# Mk1 TT brake bleeding procedure



## blowjustinup (Jun 8, 2007)

Hey guys, I've done a bit of research and seem to have gotten some conflicting information about bleeding brakes. I replaced a caliper and thanks to a mishap, ended up losing all my brake fluid (or enough for the reservoir to go dry anyway). I've never bled brakes before, and really don't want to screw it up for obvious reasons. I bought a motive brake bleeder from ECS along with DOT4 fluid. I get the basic process for bleeding the calipers, but is there anything special I have to do for the ABS system or the clutch? I've gotten some conflicting information regarding that. Also, a friend insists that all 4 wheels need to be off the ground to do this.. I can't think of any reason for that, but am curious and I'll need 2 more jack stands if that's the case.

TIA!


----------



## johnnyk8runner (Apr 29, 2018)

Subscribed - it's ridiculous how much misinformation is out there about bleeding brakes on the VAG cars. 
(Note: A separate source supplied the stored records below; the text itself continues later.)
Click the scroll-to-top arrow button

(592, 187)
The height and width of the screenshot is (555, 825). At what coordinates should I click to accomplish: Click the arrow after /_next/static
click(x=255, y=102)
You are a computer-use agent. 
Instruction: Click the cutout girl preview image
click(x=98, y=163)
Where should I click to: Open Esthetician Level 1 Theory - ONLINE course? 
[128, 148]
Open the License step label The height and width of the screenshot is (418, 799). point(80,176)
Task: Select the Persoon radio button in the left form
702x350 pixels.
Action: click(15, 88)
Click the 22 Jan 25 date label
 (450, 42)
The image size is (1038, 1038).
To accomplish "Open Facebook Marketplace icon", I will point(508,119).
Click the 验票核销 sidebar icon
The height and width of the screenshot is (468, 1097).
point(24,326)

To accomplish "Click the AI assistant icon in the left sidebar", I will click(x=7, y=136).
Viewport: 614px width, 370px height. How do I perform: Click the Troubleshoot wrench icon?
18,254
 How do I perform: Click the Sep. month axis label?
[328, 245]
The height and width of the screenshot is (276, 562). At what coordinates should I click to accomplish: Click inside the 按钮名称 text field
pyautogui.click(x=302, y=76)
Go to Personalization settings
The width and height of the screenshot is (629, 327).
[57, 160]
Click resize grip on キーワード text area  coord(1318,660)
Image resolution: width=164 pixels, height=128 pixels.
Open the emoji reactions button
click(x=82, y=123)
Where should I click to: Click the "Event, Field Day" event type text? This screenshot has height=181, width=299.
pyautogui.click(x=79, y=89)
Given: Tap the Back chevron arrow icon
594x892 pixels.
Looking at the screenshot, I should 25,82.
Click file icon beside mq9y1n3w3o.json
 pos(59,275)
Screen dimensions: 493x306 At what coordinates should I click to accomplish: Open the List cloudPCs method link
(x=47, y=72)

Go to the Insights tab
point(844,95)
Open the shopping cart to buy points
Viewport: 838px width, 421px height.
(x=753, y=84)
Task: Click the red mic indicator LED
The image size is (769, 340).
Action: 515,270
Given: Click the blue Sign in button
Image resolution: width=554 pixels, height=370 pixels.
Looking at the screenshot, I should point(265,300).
I've been told my mechanics if you are flushing the system just follow the instructions on the pressure bleeder. There is a great video on YouTube from DAP and The humble mechanic on the process.

Super easy

Sent from my Moto G (5) Plus using Tapatalk


----------



## a_riot (Jun 14, 2005)

blowjustinup said:


> Hey guys, I've done a bit of research and seem to have gotten some conflicting information about bleeding brakes. I replaced a caliper and thanks to a mishap, ended up losing all my brake fluid (or enough for the reservoir to go dry anyway). I've never bled brakes before, and really don't want to screw it up for obvious reasons. I bought a motive brake bleeder from ECS along with DOT4 fluid. I get the basic process for bleeding the calipers, but is there anything special I have to do for the ABS system or the clutch? I've gotten some conflicting information regarding that. Also, a friend insists that all 4 wheels need to be off the ground to do this.. I can't think of any reason for that, but am curious and I'll need 2 more jack stands if that's the case.
> 
> TIA!


My advice? First off, take that Motive brake bleeder, fill it with wet cement, and then throw it off the roof of the highest building you can find, making sure there's no one below to hit. Once that's finished, you will have instantly saved yourself much mess, pain and aggravation. Then simply have a friend push the brake pedal while you open the bleeder at the caliper, then close the bleeder and repeat. You don't need the wheels off the ground, but I put the rear beam up on jack stands so the proportioning valve doesn't inhibit fluid flow. Start at the right rear, then left rear, then right front then left front, making sure to get rid of any air bubbles you find. Clutch will need bleeding separately. Make sure to fill the reservoir with brake fluid and not let it get too low or you could have ABS pump problems.


----------